*Given data*
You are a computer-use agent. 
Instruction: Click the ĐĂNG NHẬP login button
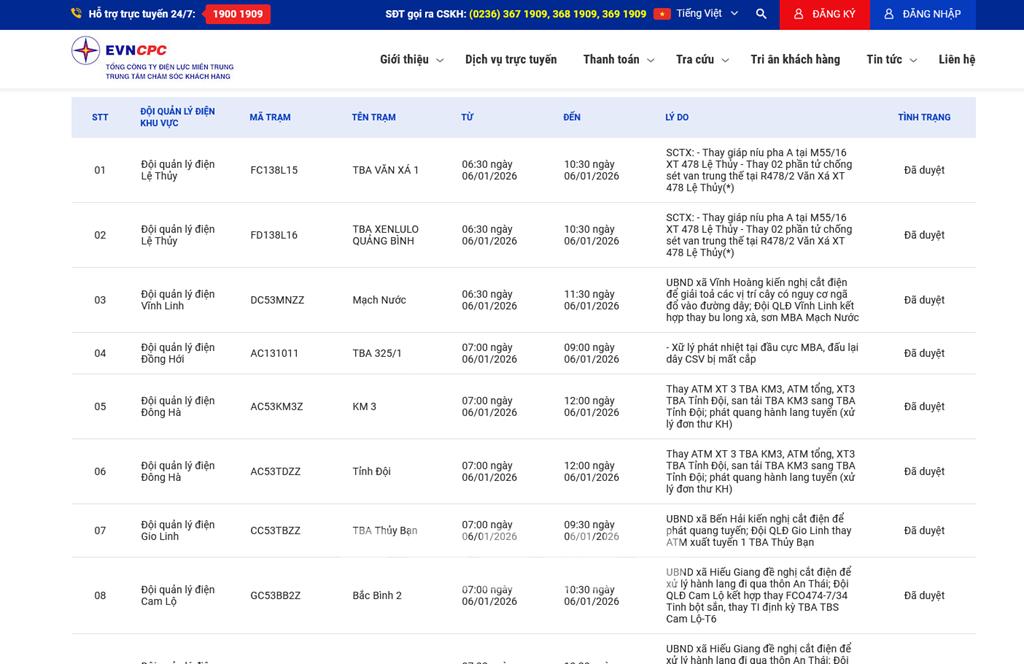(x=922, y=14)

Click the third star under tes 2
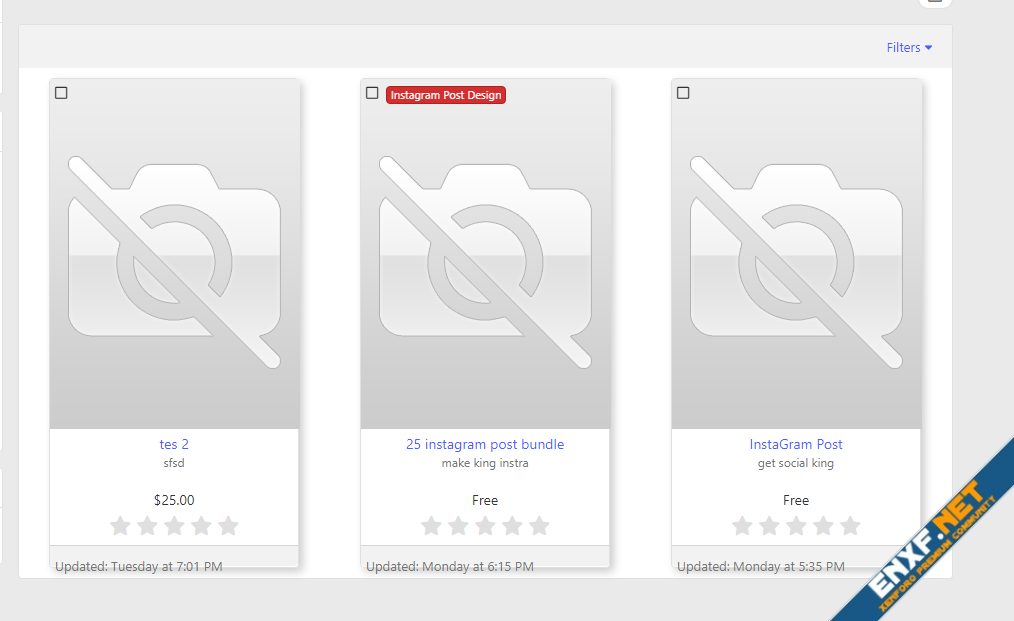pyautogui.click(x=174, y=525)
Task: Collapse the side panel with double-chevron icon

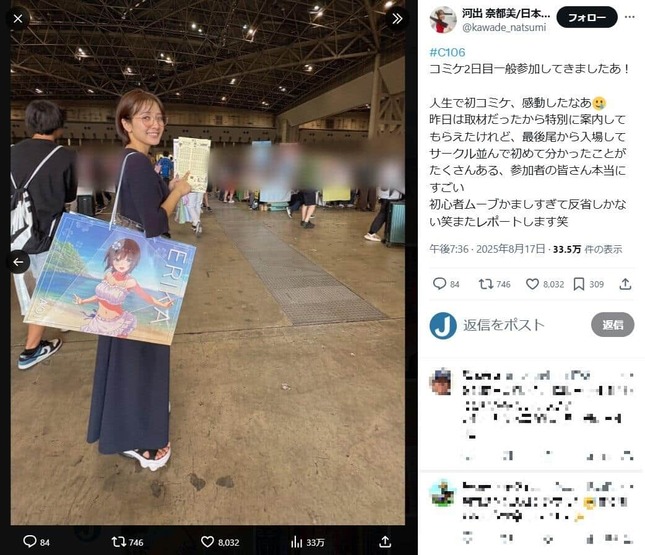Action: pos(397,19)
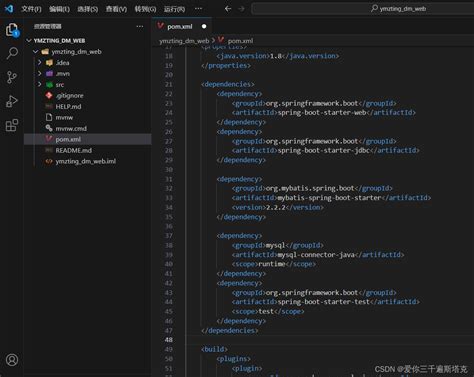Open the Run and Debug view icon
The image size is (474, 377).
12,101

*Work order*
Reproduce each entry above word for word. Pictures are not part of the copy.

*Your solution*
You are a computer-use agent. 
Instruction: Click the ĐĂNG NHẬP login button
(x=922, y=14)

Click the third star under tes 2
pyautogui.click(x=174, y=525)
Task: Collapse the side panel with double-chevron icon

Action: pos(397,19)
Open the Run and Debug view icon
The image size is (474, 377).
12,101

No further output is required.